DATA LINES:
= = = =

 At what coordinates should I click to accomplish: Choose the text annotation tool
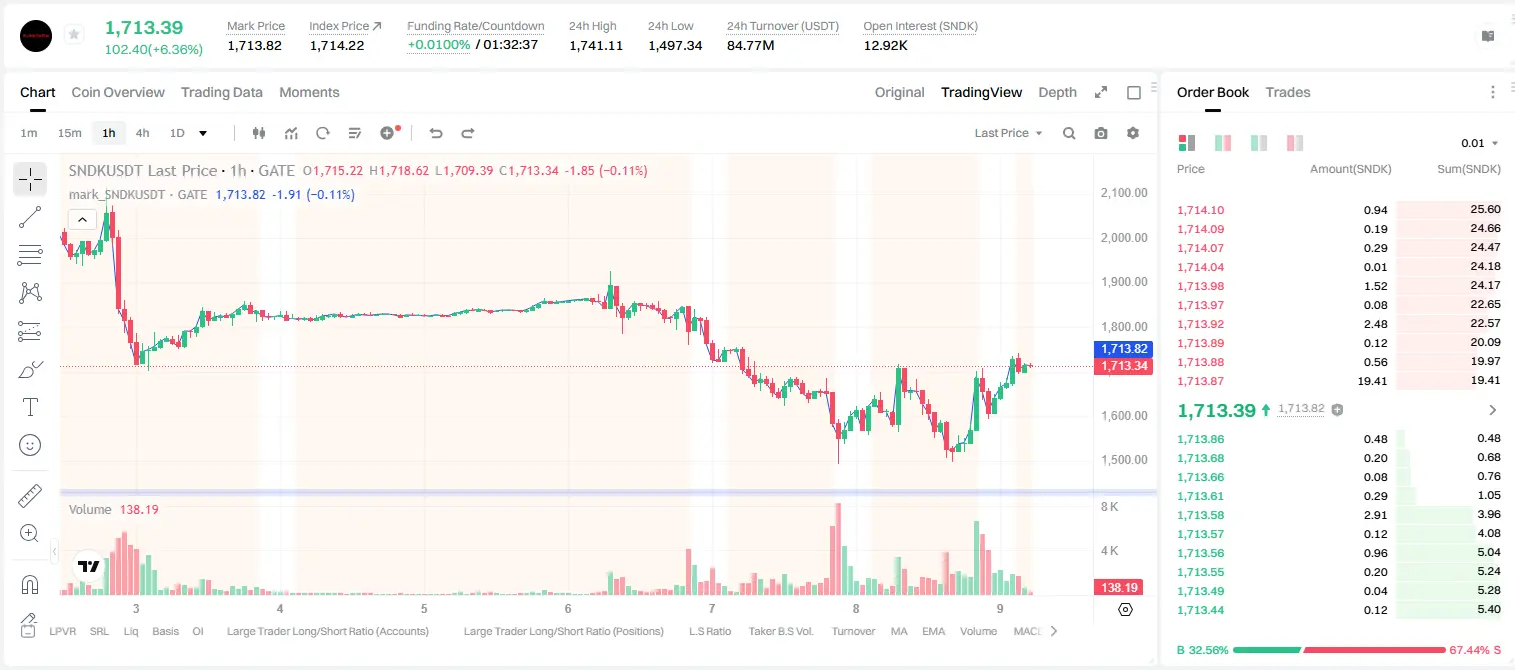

= = = =

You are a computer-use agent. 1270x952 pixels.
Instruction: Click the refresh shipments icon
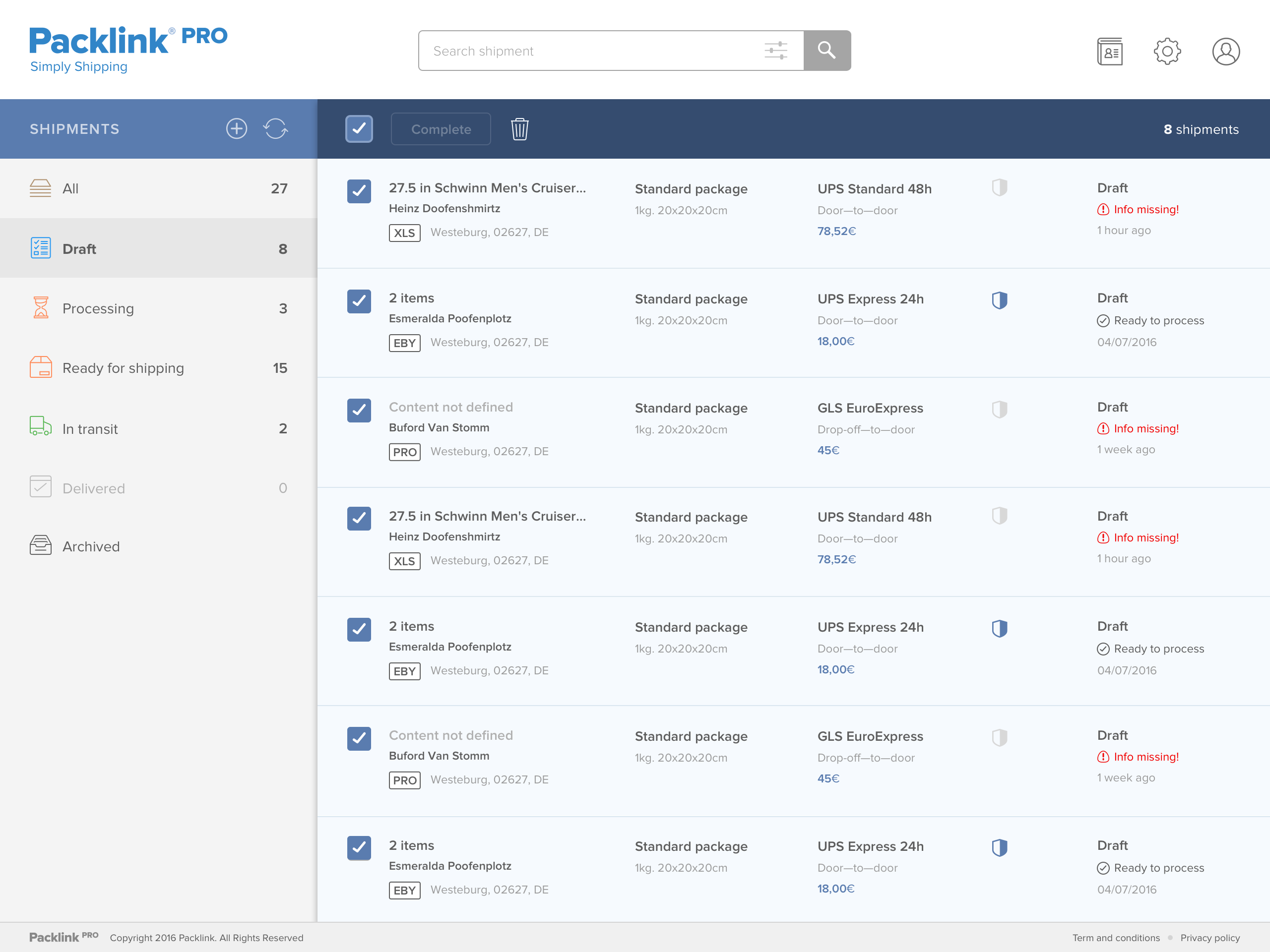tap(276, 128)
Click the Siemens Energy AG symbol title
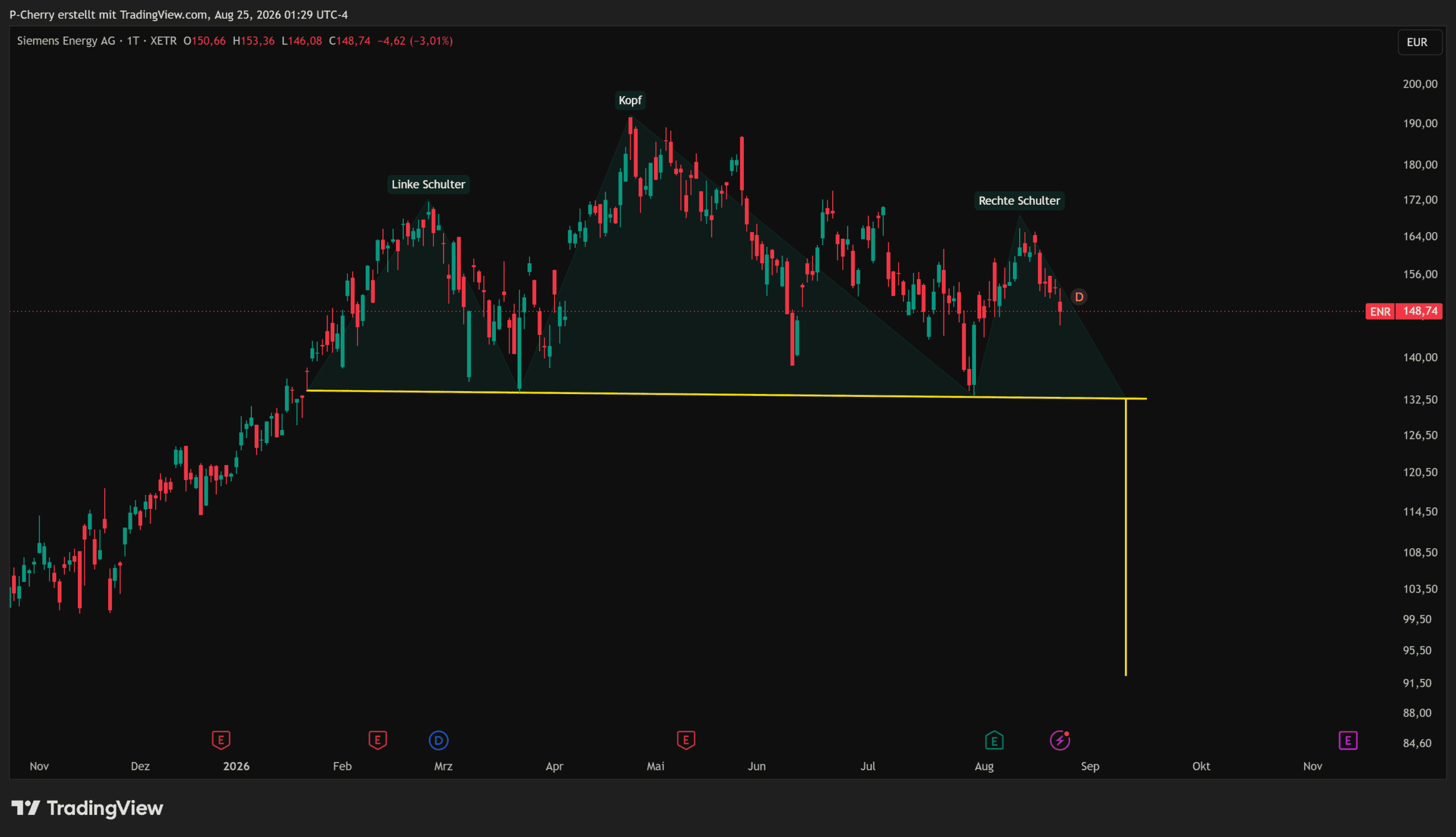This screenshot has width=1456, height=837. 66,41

= = = =

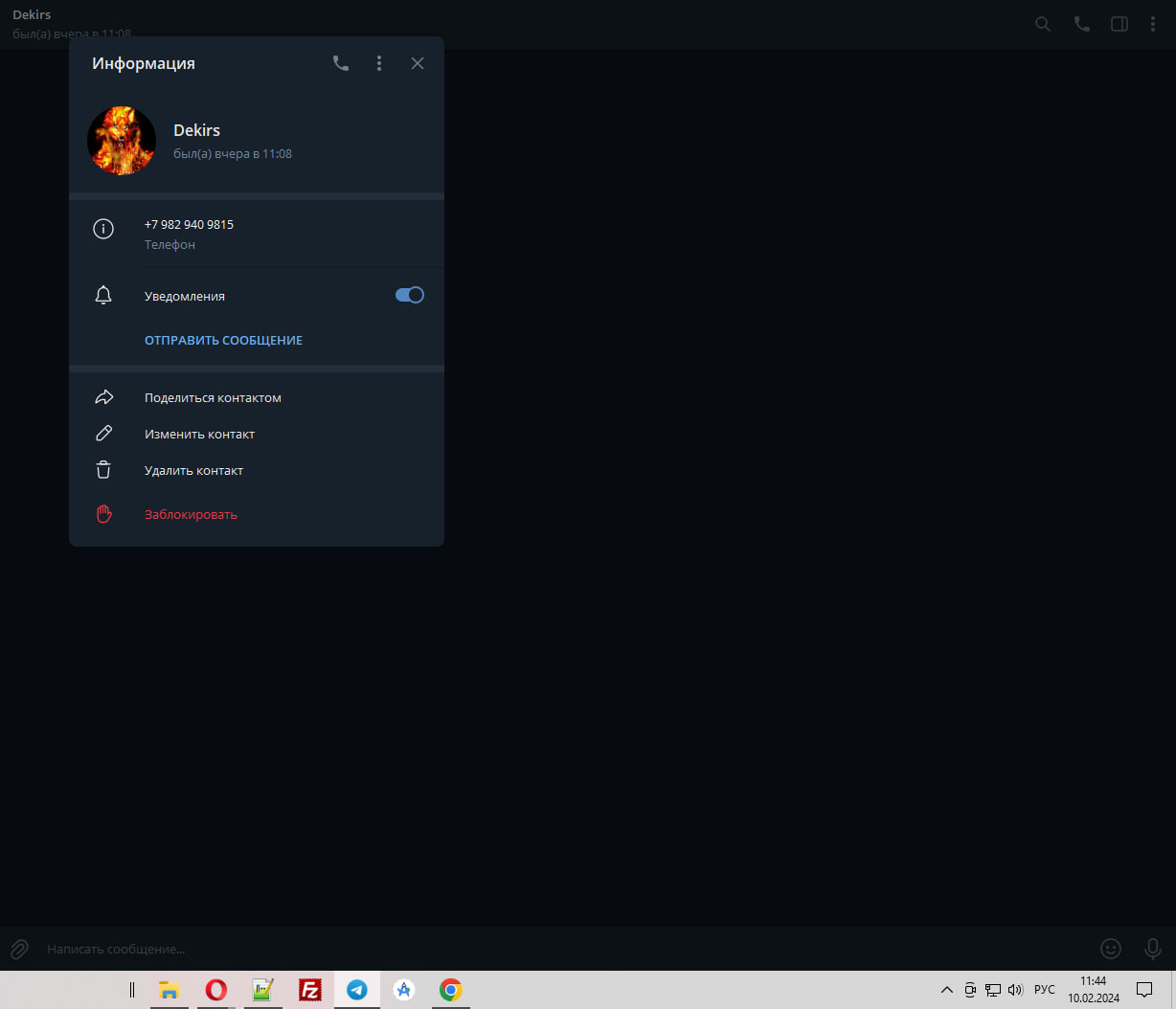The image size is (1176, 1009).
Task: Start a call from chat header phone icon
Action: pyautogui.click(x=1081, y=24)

= = = =

WORK INSTRUCTIONS:
Count the lines in the data above that contain the word "icon". Reply with only the number.

TASK RESULT:
2